EXERCISE INPUT ->

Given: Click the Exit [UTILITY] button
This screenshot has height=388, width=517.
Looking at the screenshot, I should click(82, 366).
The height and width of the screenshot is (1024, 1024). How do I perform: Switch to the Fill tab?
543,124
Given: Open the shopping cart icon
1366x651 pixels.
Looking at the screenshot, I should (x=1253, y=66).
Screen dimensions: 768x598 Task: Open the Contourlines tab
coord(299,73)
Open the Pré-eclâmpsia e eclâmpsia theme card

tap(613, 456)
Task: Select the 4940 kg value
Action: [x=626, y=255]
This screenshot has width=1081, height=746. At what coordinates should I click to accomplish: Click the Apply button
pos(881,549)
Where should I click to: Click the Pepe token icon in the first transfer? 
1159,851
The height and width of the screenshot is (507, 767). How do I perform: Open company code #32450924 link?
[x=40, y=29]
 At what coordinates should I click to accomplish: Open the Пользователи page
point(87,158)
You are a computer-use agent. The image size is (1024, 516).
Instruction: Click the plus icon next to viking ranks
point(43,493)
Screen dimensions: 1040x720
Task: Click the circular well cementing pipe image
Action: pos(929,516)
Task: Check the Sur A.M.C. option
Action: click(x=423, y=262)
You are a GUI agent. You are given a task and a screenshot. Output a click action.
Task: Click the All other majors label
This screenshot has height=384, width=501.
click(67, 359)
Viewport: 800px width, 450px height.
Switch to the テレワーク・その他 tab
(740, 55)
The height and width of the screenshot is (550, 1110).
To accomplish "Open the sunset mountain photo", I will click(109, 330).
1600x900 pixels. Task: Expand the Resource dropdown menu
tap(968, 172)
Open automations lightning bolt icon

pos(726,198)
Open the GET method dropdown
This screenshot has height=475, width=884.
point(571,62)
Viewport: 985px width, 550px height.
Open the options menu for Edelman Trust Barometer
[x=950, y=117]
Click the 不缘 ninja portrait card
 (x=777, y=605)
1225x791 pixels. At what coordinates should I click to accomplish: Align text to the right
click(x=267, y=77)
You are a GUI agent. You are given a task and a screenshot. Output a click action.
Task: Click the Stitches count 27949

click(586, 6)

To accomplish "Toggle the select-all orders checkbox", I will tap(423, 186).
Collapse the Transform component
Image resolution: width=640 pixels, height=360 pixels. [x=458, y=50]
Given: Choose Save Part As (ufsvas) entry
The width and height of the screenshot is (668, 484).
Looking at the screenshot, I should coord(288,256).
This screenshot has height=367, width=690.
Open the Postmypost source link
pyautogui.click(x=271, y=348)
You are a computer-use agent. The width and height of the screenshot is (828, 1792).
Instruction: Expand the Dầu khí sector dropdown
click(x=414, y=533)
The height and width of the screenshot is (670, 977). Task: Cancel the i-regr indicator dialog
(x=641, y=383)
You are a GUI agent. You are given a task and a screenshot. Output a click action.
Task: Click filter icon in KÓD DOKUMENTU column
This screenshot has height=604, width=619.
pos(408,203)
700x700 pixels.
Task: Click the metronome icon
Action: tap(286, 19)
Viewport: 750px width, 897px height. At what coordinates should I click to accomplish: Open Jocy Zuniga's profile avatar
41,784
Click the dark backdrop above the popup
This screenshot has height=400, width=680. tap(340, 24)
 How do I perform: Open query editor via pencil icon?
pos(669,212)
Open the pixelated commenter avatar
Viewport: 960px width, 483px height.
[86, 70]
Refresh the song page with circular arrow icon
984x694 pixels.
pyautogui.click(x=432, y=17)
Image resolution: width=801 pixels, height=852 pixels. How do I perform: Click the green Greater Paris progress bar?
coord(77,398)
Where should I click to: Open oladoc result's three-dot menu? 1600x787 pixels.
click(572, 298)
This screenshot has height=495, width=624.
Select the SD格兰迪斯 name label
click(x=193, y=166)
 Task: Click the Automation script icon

ABOUT THIS EXERCISE ->
Lines from the entries that contain the string "computer" are what must be copied.

YOUR SOLUTION ->
You are a computer-use agent. The image size is (1024, 516).
You are a computer-use agent. The width and height of the screenshot is (828, 1792).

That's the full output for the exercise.